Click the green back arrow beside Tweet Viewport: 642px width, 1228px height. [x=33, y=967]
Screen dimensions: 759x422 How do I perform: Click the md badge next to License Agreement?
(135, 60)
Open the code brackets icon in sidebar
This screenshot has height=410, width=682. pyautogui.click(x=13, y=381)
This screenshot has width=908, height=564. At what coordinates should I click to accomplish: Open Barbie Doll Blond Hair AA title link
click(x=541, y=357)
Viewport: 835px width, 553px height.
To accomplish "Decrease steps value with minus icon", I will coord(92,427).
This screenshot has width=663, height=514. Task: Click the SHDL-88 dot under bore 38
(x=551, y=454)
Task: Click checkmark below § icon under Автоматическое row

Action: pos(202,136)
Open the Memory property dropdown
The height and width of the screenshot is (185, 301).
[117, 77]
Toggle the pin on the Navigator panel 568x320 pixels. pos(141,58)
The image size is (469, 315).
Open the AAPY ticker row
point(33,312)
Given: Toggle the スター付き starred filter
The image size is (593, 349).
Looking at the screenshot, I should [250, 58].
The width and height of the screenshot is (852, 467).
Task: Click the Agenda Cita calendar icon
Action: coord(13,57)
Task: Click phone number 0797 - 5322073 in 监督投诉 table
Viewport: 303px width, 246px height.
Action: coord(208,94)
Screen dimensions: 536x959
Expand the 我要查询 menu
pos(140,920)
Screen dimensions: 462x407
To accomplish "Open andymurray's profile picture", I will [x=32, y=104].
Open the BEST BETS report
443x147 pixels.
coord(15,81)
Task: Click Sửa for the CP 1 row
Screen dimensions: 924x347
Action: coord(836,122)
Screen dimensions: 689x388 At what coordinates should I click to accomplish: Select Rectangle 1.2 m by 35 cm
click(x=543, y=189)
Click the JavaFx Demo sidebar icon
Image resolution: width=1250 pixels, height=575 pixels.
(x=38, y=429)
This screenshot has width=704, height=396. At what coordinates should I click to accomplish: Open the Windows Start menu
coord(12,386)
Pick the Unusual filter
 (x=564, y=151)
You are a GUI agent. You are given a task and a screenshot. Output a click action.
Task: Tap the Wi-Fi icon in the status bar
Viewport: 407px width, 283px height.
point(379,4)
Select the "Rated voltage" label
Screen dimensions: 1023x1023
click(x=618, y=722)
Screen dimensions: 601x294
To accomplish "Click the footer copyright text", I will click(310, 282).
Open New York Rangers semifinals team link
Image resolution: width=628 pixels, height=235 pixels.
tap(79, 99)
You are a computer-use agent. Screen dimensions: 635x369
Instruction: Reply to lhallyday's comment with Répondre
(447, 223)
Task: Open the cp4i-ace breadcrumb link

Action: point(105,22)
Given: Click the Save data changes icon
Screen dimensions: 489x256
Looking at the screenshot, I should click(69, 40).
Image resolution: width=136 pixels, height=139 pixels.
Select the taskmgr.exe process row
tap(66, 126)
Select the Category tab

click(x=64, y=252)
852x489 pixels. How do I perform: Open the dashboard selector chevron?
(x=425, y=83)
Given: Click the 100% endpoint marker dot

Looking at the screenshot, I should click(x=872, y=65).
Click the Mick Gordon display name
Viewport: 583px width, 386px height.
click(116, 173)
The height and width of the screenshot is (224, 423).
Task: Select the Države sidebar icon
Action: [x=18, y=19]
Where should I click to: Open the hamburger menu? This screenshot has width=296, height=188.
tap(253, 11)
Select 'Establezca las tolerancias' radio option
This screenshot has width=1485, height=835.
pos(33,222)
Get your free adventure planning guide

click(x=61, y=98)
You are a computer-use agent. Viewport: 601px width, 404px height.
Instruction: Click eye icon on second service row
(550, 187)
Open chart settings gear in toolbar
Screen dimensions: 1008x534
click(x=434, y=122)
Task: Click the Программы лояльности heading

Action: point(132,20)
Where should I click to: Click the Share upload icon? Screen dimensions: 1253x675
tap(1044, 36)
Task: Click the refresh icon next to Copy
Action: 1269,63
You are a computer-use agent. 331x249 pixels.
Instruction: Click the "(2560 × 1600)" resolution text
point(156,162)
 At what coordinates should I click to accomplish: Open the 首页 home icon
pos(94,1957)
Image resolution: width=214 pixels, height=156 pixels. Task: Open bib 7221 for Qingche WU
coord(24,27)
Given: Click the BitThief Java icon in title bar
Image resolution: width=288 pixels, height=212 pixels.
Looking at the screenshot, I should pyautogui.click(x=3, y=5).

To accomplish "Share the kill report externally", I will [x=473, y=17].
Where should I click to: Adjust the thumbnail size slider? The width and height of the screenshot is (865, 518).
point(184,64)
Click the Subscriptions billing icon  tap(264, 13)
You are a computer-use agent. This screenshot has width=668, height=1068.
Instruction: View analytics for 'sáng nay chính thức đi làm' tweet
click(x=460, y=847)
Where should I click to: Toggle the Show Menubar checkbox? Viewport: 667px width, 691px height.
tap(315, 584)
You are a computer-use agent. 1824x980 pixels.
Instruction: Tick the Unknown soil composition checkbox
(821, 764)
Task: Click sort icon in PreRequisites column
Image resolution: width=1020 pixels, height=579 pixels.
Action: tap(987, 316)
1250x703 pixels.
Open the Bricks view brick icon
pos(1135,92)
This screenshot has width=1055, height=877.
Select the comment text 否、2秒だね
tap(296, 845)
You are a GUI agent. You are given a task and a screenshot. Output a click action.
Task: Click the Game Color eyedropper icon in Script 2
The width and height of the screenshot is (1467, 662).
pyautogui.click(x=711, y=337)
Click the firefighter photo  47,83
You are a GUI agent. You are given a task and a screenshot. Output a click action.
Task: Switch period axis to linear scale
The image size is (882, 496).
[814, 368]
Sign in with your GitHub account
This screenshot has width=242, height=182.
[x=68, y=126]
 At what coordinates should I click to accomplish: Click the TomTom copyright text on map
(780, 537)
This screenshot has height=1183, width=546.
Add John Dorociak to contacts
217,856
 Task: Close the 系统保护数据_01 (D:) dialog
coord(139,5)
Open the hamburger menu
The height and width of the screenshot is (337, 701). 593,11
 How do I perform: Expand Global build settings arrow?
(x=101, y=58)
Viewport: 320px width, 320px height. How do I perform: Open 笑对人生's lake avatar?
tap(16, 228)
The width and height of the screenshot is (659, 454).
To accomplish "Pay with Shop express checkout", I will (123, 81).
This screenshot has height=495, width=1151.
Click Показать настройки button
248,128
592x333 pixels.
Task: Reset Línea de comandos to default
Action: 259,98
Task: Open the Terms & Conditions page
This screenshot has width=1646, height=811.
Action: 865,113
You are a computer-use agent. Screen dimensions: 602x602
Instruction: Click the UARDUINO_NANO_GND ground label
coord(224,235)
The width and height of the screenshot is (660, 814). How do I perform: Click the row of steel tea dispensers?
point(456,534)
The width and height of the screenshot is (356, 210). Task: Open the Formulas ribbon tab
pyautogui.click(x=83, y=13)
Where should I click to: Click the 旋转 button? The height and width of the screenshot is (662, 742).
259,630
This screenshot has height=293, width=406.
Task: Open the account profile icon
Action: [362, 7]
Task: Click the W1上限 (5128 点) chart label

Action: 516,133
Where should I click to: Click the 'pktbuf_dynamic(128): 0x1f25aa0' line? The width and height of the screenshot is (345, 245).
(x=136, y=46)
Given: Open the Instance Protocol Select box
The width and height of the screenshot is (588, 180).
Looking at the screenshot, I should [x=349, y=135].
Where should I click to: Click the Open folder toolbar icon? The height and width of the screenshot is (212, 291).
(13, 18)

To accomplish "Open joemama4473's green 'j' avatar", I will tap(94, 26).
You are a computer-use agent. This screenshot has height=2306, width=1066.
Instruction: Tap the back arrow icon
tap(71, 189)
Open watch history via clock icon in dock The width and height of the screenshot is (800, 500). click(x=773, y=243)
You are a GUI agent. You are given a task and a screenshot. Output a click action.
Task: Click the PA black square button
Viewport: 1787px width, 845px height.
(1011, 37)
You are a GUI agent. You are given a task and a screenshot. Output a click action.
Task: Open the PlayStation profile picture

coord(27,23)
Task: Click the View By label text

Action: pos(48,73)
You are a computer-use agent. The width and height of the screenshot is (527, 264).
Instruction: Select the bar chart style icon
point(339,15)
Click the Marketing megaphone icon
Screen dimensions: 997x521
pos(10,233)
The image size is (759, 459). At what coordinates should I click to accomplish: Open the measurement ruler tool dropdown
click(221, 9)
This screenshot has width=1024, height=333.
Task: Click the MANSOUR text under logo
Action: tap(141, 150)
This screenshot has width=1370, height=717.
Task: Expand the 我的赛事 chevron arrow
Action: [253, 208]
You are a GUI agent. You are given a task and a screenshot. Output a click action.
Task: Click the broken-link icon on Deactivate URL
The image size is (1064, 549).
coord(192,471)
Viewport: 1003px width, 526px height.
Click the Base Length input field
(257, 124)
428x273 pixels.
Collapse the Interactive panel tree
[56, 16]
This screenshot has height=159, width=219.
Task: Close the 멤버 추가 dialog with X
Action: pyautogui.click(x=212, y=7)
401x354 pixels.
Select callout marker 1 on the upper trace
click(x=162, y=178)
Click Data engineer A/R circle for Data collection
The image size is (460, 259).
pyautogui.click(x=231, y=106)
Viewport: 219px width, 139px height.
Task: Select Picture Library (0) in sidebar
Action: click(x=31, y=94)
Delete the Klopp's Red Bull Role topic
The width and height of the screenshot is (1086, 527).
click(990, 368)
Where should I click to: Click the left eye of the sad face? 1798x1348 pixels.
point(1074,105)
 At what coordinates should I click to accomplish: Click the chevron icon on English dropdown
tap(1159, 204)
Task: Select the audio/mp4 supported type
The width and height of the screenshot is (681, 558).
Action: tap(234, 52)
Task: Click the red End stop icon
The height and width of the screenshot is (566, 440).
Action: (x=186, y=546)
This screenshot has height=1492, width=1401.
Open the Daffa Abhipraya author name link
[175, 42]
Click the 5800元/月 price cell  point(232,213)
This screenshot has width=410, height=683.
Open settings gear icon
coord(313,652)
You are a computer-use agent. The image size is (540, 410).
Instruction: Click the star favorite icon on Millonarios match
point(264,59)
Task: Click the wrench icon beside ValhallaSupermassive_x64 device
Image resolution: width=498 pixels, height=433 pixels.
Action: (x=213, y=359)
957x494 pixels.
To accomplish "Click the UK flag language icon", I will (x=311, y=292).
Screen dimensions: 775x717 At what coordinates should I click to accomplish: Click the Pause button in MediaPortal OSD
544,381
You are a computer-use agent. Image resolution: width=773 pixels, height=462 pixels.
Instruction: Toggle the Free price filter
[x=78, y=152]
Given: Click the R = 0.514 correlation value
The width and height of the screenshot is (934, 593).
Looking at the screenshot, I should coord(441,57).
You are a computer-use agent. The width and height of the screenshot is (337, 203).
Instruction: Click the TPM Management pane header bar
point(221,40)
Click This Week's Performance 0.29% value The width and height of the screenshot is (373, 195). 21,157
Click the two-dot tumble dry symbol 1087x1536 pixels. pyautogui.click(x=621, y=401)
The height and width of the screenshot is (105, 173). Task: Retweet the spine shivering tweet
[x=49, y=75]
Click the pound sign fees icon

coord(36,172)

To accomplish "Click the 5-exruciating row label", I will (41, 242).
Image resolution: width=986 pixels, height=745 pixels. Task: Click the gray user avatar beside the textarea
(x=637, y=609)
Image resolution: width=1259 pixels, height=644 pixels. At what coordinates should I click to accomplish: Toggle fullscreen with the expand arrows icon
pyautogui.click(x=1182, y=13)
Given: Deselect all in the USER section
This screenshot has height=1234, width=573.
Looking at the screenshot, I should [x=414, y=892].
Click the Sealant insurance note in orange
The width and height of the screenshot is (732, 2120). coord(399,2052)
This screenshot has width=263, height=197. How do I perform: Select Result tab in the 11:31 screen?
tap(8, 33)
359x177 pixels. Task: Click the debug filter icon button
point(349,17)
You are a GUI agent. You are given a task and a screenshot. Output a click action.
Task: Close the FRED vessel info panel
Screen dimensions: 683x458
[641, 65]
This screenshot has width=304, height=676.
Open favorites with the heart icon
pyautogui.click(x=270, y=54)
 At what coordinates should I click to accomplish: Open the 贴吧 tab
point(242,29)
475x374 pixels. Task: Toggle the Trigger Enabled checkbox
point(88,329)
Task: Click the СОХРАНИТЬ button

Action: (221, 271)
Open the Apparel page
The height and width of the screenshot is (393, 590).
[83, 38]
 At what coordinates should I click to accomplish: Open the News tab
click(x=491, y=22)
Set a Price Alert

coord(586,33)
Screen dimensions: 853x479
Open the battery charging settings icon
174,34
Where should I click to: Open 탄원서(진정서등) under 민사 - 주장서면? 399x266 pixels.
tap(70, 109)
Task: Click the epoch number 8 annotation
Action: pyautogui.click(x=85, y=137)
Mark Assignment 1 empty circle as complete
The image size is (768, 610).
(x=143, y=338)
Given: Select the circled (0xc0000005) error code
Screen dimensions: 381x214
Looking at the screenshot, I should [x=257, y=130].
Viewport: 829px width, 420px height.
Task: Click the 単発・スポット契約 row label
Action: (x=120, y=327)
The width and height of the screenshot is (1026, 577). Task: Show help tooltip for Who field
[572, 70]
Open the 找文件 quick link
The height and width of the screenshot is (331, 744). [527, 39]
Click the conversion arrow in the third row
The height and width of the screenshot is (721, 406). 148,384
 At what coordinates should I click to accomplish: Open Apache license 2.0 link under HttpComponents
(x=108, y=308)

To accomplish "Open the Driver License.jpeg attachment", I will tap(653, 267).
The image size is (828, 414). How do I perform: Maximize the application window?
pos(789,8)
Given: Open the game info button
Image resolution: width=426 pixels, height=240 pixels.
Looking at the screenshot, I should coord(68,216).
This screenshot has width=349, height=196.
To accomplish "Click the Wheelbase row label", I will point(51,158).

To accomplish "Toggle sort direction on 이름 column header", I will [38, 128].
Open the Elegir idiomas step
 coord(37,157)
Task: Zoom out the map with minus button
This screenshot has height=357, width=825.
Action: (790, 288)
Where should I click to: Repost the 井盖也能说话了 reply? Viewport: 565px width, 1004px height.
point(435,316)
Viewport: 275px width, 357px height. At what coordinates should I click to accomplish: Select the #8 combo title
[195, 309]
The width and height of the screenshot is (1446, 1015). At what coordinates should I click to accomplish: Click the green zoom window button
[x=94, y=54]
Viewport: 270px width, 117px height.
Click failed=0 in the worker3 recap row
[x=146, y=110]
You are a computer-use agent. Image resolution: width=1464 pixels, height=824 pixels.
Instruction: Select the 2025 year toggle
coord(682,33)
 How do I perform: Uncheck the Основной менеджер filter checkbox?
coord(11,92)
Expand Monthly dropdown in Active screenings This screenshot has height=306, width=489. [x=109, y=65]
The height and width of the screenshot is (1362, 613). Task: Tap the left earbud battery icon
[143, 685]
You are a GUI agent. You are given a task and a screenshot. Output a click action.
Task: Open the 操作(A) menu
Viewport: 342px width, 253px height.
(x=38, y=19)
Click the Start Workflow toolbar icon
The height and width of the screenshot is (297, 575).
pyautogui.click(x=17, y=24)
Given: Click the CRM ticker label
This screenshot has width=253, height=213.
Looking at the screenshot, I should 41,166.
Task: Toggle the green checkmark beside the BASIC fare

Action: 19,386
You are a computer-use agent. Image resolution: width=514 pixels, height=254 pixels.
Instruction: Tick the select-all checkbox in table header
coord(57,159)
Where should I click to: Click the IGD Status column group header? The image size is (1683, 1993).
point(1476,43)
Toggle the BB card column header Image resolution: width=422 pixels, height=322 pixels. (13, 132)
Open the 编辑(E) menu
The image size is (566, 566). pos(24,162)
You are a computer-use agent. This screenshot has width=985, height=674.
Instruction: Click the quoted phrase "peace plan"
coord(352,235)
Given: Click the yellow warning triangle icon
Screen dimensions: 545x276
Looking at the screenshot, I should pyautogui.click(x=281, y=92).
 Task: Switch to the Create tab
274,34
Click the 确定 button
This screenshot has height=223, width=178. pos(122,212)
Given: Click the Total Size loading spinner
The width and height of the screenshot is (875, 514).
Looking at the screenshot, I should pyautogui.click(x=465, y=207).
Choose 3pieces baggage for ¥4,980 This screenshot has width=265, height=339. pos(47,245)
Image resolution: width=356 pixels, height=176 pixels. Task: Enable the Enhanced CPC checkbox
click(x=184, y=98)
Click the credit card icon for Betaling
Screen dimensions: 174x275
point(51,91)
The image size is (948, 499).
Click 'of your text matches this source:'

### [ABOUT THIS EXERCISE]
An exact copy of the lines from the one containing "Instruction: Click the quoted" through the end of the data above is the whole answer.

### [RESPONSE TO THIS TASK]
Instruction: Click the quoted phrase "peace plan"
coord(352,235)
Given: Click the yellow warning triangle icon
Screen dimensions: 545x276
Looking at the screenshot, I should pyautogui.click(x=281, y=92).
 Task: Switch to the Create tab
274,34
Click the 确定 button
This screenshot has height=223, width=178. pos(122,212)
Given: Click the Total Size loading spinner
The width and height of the screenshot is (875, 514).
Looking at the screenshot, I should pyautogui.click(x=465, y=207).
Choose 3pieces baggage for ¥4,980 This screenshot has width=265, height=339. pos(47,245)
Image resolution: width=356 pixels, height=176 pixels. Task: Enable the Enhanced CPC checkbox
click(x=184, y=98)
Click the credit card icon for Betaling
Screen dimensions: 174x275
point(51,91)
The image size is (948, 499).
Click 'of your text matches this source:'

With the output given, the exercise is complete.